I'm having some problems with my lists recently. I see in my mail log
that "mailman post" has been called. However, when I look in the
logs/post file, it's been almost 24 hours since anything has been
written there.

I'm running mailman on Ubuntu Hardy, and another weird thing is that
whenever I stop mailman, it always leaves at least one process hanging
around. I have to forcefully kill it. After I stop it, I still see:

list 3833 0.0 0.4 83076 7540 ? Ss 08:29
0:00 /usr/bin/python /usr/lib/mailman/bin/mailmanctl -s -q start
list 3842 0.1 2.5 105372 38148 ? S 08:29
0:01 /usr/bin/python /var/lib/mailman/bin/qrunner
--runner=OutgoingRunner:0:1 -s

Even more strange when I reboot the machine, I'll see 2 entire sets of
mailman processes, almost as if the mailman start had been called twice.

In any case, right now it seems that mailman has stopped accepting
posts. Is there a way to get more debug from mailman when "mailman post"
is called? I don't see any errors, yet I don't see the post log file
updating.

Ricardo

Search Discussions

  • Mark Sapiro at Nov 28, 2008 at 5:43 pm

    Ricardo Kleemann wrote:
    I'm having some problems with my lists recently. I see in my mail log
    that "mailman post" has been called. However, when I look in the
    logs/post file, it's been almost 24 hours since anything has been
    written there.

    The post log is written by SMTPDirect (under control of OutgoingRunner)
    when the outgoing message is delivered to the MTA.
    I'm running mailman on Ubuntu Hardy, and another weird thing is that
    whenever I stop mailman, it always leaves at least one process hanging
    around. I have to forcefully kill it. After I stop it, I still see:

    list 3833 0.0 0.4 83076 7540 ? Ss 08:29
    0:00 /usr/bin/python /usr/lib/mailman/bin/mailmanctl -s -q start
    list 3842 0.1 2.5 105372 38148 ? S 08:29
    0:01 /usr/bin/python /var/lib/mailman/bin/qrunner
    --runner=OutgoingRunner:0:1 -s

    It appears that SMTPDirect (actually the underlying Python smtplib) is
    hung waiting for a response from the MTA that isn't coming.

    Even more strange when I reboot the machine, I'll see 2 entire sets of
    mailman processes, almost as if the mailman start had been called twice.

    It seems like you have two init scripts for Mailman.

    In any case, right now it seems that mailman has stopped accepting
    posts.

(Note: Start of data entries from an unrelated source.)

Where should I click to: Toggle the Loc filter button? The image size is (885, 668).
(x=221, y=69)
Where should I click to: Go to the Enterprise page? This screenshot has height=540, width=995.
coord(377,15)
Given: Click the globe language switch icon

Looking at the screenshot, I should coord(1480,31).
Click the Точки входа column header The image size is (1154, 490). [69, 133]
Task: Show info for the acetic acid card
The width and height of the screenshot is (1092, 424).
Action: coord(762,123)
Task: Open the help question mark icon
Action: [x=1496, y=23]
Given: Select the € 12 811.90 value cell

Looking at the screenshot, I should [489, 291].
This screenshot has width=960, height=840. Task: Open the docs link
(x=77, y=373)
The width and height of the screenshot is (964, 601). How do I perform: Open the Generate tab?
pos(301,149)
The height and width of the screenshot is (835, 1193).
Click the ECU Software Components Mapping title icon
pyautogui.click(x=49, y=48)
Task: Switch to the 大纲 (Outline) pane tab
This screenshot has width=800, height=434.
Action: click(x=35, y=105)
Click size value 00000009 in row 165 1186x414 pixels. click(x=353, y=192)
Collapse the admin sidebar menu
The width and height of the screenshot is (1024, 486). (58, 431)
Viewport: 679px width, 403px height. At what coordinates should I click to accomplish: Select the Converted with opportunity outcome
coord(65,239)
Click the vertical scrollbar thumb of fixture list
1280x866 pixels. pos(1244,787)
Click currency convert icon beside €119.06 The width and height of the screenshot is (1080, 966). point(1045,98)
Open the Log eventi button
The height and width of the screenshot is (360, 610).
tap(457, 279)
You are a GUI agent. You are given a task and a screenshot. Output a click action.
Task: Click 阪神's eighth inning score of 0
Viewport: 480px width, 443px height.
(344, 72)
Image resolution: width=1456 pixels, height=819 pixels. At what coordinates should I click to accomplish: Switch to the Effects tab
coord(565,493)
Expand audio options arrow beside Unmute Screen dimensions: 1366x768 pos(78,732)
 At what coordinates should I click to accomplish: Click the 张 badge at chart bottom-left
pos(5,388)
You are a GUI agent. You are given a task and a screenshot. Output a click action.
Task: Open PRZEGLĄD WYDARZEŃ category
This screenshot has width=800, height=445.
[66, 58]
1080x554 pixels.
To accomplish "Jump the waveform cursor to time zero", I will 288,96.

Is there a way to get more debug from mailman when "mailman post"
    is called? I don't see any errors, yet I don't see the post log file
    updating.

    "mailman post" just puts the message in the in/ queue. I assume from
    what you say above that it gets processed by IncomingRunner and even
    archived and the problem is in OutgoingRunner.

    See the FAQs at <http://wiki.list.org/x/A4E9> and
    <http://wiki.list.org/x/-IA9>.

    --
    Mark Sapiro <mark at msapiro.net> The highway is for gamblers,
    San Francisco Bay Area, California better use your sense - B. Dylan
  • Ricardo Kleemann at Nov 28, 2008 at 6:05 pm
    Hello Mark,

    Thanks for your reply.

    I'm running mailman on Ubuntu Hardy, and another weird thing is that
    whenever I stop mailman, it always leaves at least one process hanging
    around. I have to forcefully kill it. After I stop it, I still see:

    list 3833 0.0 0.4 83076 7540 ? Ss 08:29
    0:00 /usr/bin/python /usr/lib/mailman/bin/mailmanctl -s -q start
    list 3842 0.1 2.5 105372 38148 ? S 08:29
    0:01 /usr/bin/python /var/lib/mailman/bin/qrunner
    --runner=OutgoingRunner:0:1 -s

    It appears that SMTPDirect (actually the underlying Python smtplib) is
    hung waiting for a response from the MTA that isn't coming.
    But the strange thing here is that I have no issues at all connecting to
    the smtp server at localhost. Defaults.py has the standard config, using
    localhost with SMTPDirect.

    Whatever the OutgoingRunner is stuck on, it's definitely stuck. It won't
    go away unless I do a kill -9
    Even more strange when I reboot the machine, I'll see 2 entire sets of
    mailman processes, almost as if the mailman start had been called twice.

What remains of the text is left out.